Scan the records for "computer". Show the matching lines.
BEGIN Study material
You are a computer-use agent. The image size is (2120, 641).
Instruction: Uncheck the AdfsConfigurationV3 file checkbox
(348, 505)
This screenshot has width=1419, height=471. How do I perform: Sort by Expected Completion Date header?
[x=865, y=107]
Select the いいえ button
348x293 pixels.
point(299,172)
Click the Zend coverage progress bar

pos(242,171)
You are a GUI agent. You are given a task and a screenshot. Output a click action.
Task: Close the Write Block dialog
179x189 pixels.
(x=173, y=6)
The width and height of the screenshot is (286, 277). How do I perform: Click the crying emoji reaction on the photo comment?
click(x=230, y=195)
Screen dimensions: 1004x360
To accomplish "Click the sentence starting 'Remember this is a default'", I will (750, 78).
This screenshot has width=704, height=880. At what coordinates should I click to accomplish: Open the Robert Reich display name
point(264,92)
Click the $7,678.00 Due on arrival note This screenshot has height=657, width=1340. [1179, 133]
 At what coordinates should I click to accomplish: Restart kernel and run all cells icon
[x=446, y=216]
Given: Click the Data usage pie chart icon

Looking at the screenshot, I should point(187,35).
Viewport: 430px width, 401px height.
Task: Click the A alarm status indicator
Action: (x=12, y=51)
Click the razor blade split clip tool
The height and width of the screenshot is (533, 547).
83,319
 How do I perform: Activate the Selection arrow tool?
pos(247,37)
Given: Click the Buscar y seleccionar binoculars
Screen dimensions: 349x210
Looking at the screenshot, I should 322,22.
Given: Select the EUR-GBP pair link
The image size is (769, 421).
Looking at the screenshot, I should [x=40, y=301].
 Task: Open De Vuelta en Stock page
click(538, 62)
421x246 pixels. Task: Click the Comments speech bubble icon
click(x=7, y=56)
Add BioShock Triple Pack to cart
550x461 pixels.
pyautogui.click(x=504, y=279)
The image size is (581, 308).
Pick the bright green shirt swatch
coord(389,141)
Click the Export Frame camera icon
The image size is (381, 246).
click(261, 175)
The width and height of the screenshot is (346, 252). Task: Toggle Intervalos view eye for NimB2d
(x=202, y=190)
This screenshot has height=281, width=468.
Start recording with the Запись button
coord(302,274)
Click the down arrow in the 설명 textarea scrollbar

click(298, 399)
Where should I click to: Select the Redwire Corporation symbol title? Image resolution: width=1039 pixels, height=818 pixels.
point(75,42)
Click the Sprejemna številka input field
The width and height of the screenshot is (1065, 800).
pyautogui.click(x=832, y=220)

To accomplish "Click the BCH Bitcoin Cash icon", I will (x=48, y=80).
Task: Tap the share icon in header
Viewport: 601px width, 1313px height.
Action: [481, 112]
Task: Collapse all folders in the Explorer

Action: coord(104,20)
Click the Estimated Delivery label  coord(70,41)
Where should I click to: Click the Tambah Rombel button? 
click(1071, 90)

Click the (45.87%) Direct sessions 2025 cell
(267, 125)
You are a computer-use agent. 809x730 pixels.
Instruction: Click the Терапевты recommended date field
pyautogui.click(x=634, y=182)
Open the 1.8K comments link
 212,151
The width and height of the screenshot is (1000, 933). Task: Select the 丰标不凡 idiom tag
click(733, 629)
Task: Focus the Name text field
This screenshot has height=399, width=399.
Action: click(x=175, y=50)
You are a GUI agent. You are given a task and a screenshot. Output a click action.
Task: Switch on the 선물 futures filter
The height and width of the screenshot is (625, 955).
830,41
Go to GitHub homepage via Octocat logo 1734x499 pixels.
END Study material
Response to the exercise:
You are a computer-use agent. The image size is (2120, 641).
You are a computer-use agent. 809x730 pixels.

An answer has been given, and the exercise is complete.